◆ **YOUR TASK**:
Write out the data below exactly as given, without any of its pictures.

Collected data entries:
>>>>>
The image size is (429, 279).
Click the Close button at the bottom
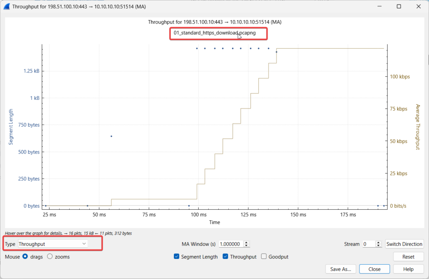pyautogui.click(x=375, y=269)
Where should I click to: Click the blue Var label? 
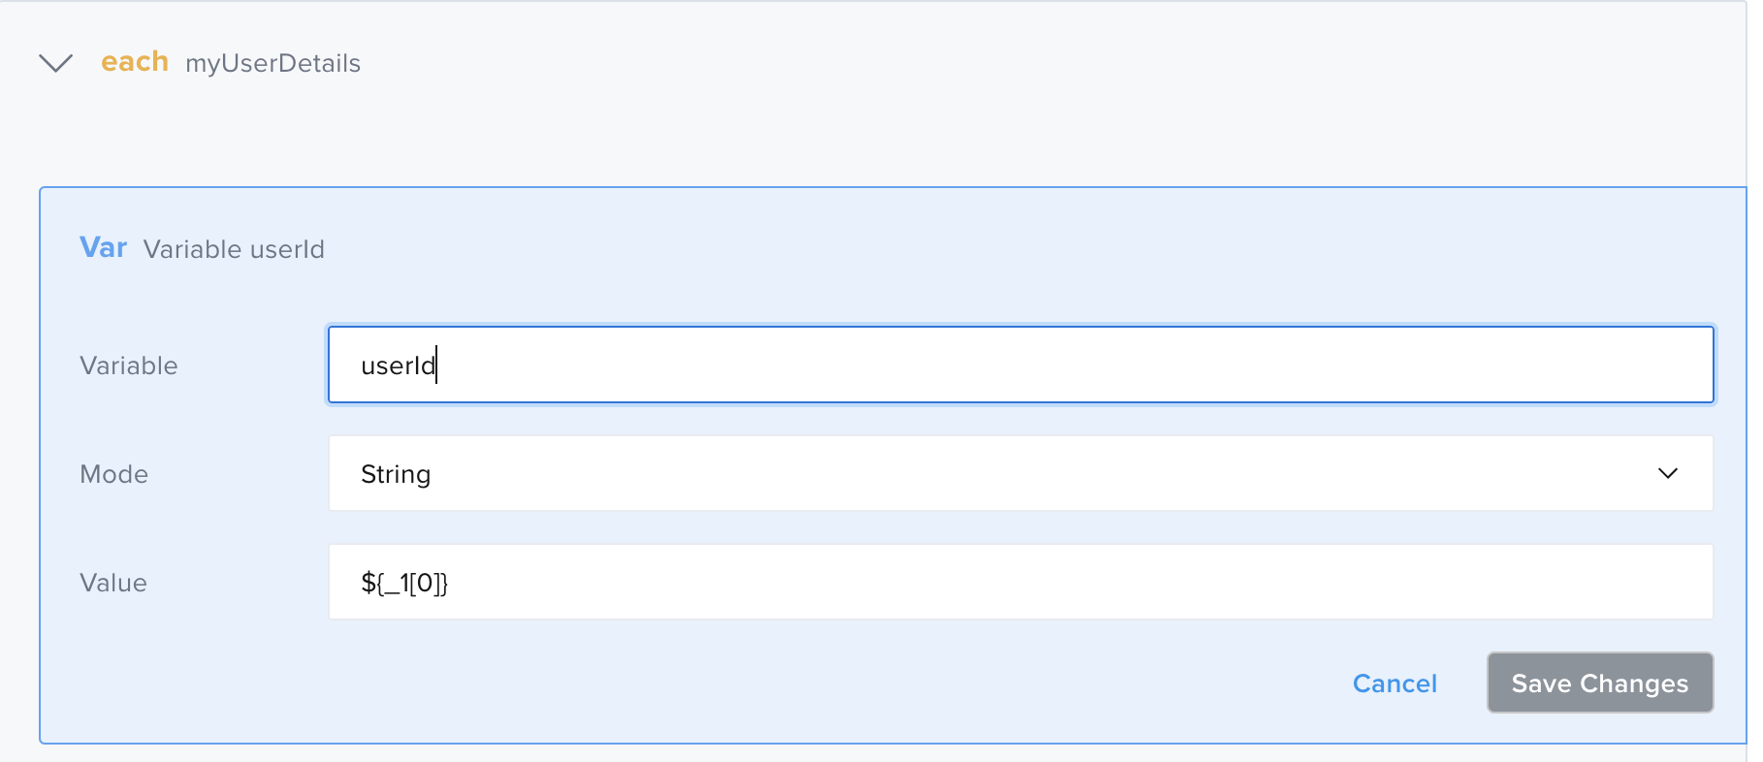pos(103,248)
<<<<<
◆ **SOLUTION TO THIS TASK**:
The image size is (429, 279).
Click the Close button at the bottom
pyautogui.click(x=375, y=269)
Where should I click to: Click the blue Var label? 
pos(103,248)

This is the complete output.